By 1943, the RAF and the USAAF were able to pick and choose targets in Germany with some impunity, having built up an inventory of over 1,000 heavy bombers and crews. After a five month campaign against the Ruhr, RAF Bomber Command decided to switch targets and concentrate on Hamburg, on the North Sea coast. The first RAF raid was on 24 July, 1943 included a pathfinder force that saw the first use of chaff (called “Window” at the time) to jam the German radar. The fires the first raid started burned for three days.
A daylight raid followed on 25 July, and another night raid. After a 24 hour respite, over 700 RAF bombers struck on the night of 27 July, igniting the first recorded man-made firestorm: a cyclonic blaze so big it was seen in England and Norway (read Crop Duster: A Novel of WWII for a description). After 27 July, the Luftwaffe wrote off Hamburg, declaring that it was no longer worth defending–or that they were capable of defending it. There were two more raids before the British and Americans were done on 2 August. In the end, Operation Gomorrah caused more than 80,000 German casualties at a cost of less than 500 Allied, caused over a million Germans to flee the city, and essentially knocked Hamburg off-line for better than a year.
Why Hamburg? There’s some debate about that. Though Germany had a large armaments industry there, the concentration of 4,000 pound blockbuster bombs in the early part of the 27 July raid suggests an “operational experiment” on the behalf of the Bomber Command eggheads and the American National Fire Prevention Association that created the surveys and data for evaluating the relative flammability of targets. The early “thousand-plane” raids in 1941 hit on a formula that made optimum use of the masonry that was used in German construction: blow it to dust and light the dust on fire.
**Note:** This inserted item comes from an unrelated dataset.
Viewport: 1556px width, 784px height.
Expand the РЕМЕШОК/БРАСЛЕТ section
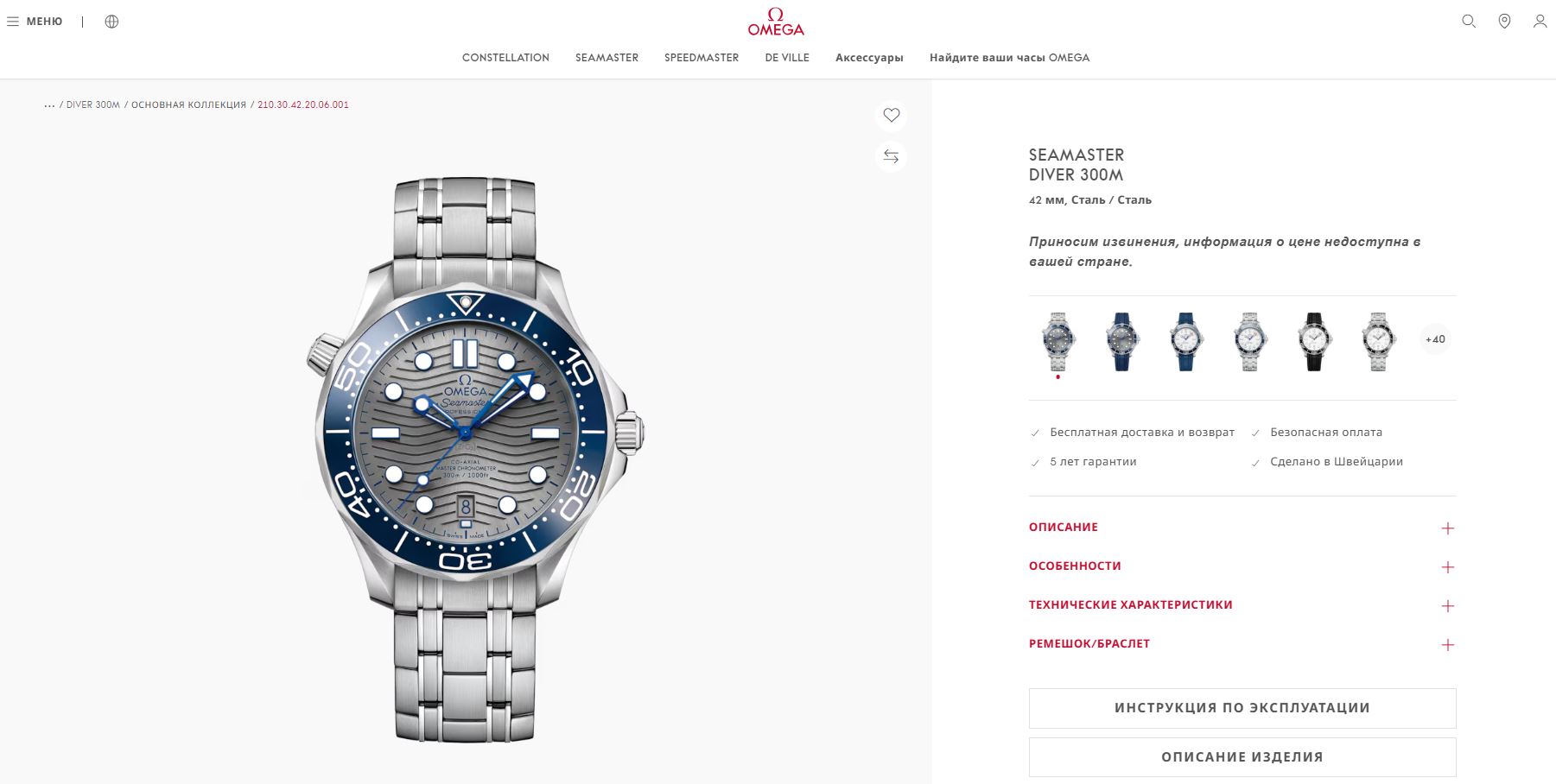1242,644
In addition, the larger bombs would be better for destroying the infrastructure (like water mains and telephone networks, city streets and fuel stocks) the defenders used to fight fires and evacuate casualties. Some defenders of the Allied air offensive claim that all of this was coincidental, but the record makes it fairly clear that using the ancient Hanseatic city’s very construction and age against it was planned. It is known that some of the data gleaned from Gomorrah was used again in planning the fire raids on Japan in 1945, Yes, it all sounds very callous, but it was a war.
And then there’s tequila. Today, 24 July, is National Tequila Day for reasons unknown to anyone. Now, I personally can’t physically stomach the stuff (long story that intimates know), but I can appreciate that mezcal wine distilled from the blue agave has done more for the region that it’s made in than any other export. It is a shining example of what alcoholic beverages were first made for: to extend the commercial trading range and shelf life of agricultural products. The agave plant’s sap itself, undistilled, is of little commercial interest other than as a sweetener. But, turn it into mezcal, call it by the region’s name (Tequila) and suddenly you can sell certain bottles of the stuff for hundreds of dollars on the other side of the world, as it has been since it was first exported in the 1880s.
And you can drown you sorrows in it when your house burns down because your leader can’t keep his mitt off other countries.